Your objective —
Write out the material below again, substituting "notification bell" for "alert bell" and leaving everything else unchanged.

Input for this task —
==============================
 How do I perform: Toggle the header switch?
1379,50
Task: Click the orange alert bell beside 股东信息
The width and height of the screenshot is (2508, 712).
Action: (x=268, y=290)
==============================
The answer —
 How do I perform: Toggle the header switch?
1379,50
Task: Click the orange notification bell beside 股东信息
The width and height of the screenshot is (2508, 712).
Action: (x=268, y=290)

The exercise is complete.